Was the 2013 holiday season really a turning point in
terms of online purchases? Can a business environment change so drastically
from one Christmas to the next? If not, what can we say about a commercial
system that buckles, at least at its weakest link, under the pressure of a
moderate change in buying habits? Put another way, does such buckling
necessarily indicate or point to the existence of a threshold point that has
suddenly and unexpectedly been crossed? Alternatively, the system itself may be
weak.
During the November-December holiday season of 2004,
online sales revenue in the U.S. increased 25 percent from the year before.[1]
CNN Money reported the increase as 29.5 percent—almost a third of total holiday
sales.[2]
This healthy numbers can be deceiving, however, if the base is low relative to
the total. That is, if the online holiday sales figure as a percentage of total holiday sales is around 2 percent, an
increase of 25 percent from the prior year’s online sales is immaterial in
terms of the change in the percent of online sales to total from the prior to
the current year. As shown below, fourth quarter percentages-of-total (rather
than of increase) increased from roughly 1.7 in 2003 to 2 percent in 2004. This
change is hardly earth-shattering.
Estimated Quarterly U.S. Retail E-commerce Sales as a Percent of Total Quarterly Retail Sales
4th Quarter 1999 to 4th Quarter 2004[3]
So let’s look at percentage-of-total figures specifically for the combined (November and December) season of Thanksgiving and Christmas, two of the major national holidays in the United States. In 2012, the season’s online sales revenue accounted for 19.3 percent of the total retail sales.[4] Keeping in mind the magnitude of the changes shown in the graph above (0.6% to 2.2% over five years), the change from roughly 20 to 25 percent in 2013—from just one Christmas to the next—seems relatively dramatic. Yet a shift from 20 to 25 does not in itself seem very significant. Even so, it was enough for journalists to label it a “sea-change,” “threshold,” “turning point, “and “major re-alignment, capable of unleashing a virtual tsunami.
One business practitioner interviewed on CNBC in mid-January, 2014 made the startling claim that the turning point had come quite unexpectedly in just one year. I contend that conclusion is overly dramatic, though I readily concede that the five-point difference was oddly too much for a part of the system. Specifically, “an unpredictably large number of packages overwhelmed UPS,” with thousands of Christmas presents left undelivered by Christmas Eve.[5] Natalie Godwin, a spokesperson at UPS, explained. “The volume of air packages in our system exceeded the capacity of our network, as demand was much greater than the forecast.”[6] The network’s capacity itself became transparent as a constraint, as a result of demand having been much greater than anticipated. The words “capacity” and “much” point to, or intimate, a systems-level problem not just for the package-delivery company, but also for the U.S. (and perhaps global) system of commerce.

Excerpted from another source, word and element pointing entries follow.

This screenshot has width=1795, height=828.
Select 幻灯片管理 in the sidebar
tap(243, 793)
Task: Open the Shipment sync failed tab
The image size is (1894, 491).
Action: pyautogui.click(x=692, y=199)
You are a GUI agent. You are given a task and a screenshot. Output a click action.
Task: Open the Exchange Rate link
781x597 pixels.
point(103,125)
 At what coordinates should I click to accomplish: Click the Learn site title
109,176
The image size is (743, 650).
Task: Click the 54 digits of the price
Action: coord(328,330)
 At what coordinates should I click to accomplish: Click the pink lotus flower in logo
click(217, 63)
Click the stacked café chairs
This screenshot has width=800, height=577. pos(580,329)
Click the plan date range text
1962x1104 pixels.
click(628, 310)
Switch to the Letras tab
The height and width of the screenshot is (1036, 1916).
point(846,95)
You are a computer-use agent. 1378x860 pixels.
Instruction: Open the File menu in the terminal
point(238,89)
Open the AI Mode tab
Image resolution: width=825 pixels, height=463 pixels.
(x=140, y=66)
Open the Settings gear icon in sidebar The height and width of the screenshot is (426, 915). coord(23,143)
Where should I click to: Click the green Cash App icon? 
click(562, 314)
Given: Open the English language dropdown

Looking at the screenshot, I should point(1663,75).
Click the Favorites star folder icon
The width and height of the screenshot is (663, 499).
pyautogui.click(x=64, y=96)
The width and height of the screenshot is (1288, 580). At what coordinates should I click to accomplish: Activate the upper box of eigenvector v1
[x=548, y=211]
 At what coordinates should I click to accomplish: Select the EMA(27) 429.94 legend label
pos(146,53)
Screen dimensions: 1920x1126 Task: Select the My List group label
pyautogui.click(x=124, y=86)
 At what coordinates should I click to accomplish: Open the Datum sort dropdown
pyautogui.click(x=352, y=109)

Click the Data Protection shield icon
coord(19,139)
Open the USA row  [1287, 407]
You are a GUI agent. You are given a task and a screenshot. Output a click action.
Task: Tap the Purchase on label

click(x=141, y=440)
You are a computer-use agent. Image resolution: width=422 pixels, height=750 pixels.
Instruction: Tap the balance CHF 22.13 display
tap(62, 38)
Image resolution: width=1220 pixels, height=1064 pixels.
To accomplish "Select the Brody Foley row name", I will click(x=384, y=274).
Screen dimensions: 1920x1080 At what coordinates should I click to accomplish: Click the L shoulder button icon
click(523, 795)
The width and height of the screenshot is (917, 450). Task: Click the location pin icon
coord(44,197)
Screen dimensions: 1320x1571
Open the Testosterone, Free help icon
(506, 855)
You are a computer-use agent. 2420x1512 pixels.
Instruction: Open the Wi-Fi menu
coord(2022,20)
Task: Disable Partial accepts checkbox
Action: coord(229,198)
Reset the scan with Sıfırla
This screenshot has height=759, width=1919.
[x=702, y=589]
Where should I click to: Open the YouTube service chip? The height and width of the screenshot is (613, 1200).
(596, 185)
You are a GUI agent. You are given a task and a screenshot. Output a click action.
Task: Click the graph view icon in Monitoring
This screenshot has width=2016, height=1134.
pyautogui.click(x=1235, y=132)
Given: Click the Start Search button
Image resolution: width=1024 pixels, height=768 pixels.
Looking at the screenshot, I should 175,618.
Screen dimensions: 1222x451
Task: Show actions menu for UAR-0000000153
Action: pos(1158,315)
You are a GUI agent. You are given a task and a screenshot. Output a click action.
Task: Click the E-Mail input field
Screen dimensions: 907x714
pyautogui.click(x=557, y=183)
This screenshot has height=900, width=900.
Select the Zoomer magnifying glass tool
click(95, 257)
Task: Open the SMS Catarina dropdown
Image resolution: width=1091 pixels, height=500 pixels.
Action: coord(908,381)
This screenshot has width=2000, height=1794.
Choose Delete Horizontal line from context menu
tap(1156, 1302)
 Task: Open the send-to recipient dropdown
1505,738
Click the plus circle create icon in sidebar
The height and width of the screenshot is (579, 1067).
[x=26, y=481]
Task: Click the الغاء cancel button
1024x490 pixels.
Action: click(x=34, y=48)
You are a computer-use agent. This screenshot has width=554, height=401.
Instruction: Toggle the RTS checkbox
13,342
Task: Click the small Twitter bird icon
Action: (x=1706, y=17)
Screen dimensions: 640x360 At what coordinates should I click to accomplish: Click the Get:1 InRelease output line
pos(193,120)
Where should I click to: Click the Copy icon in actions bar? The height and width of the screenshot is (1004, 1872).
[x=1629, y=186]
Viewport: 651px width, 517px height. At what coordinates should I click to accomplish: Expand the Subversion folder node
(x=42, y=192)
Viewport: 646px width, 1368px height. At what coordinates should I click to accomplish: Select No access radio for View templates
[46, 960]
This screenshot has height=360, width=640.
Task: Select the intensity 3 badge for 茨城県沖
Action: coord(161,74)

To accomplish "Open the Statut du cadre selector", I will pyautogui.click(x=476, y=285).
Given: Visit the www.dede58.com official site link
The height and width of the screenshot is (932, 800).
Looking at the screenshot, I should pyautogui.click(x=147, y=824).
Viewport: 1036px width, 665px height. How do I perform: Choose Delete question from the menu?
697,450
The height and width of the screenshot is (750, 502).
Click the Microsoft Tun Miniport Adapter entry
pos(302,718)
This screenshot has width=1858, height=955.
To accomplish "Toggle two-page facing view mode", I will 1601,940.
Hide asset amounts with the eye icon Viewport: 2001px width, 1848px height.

Crucially, that a percentage change of just 5 percent of total sales revenue represented as increased demand can pierce the capacity of a major link in the commercial chain from manufacturers to customers suggests not a pivotal year, but, rather, a system too (i.e., artificially) inflexible or hard. Rather than being able to adapt to changes in the environment, as any fit species does through the evolutionary process of natural selection, the American system of commerce lacks the built-in ability to stretch (and contract). By implication, reaching a threshold point, such as in demand for products sold online, is in terms of the system and behaves as a wall rather than a semi-permeable membrane. It is worth pointing out that a threshold point concerning the system of commerce also no doubt exists in terms of society (i.e., changes in daily life) and even in terms of products (i.e., transformative products as mainstays as a result of ecommerce). Just as the loud kids tend to get disproportionate attention, a rigid and complacent system gets noticed (i.e., becomes transparent as a system) more than its share. Relying on such a system warrants the warning: Watch out for the “big one”—a major earthquake of sorts capable of a truly dramatic land-shift.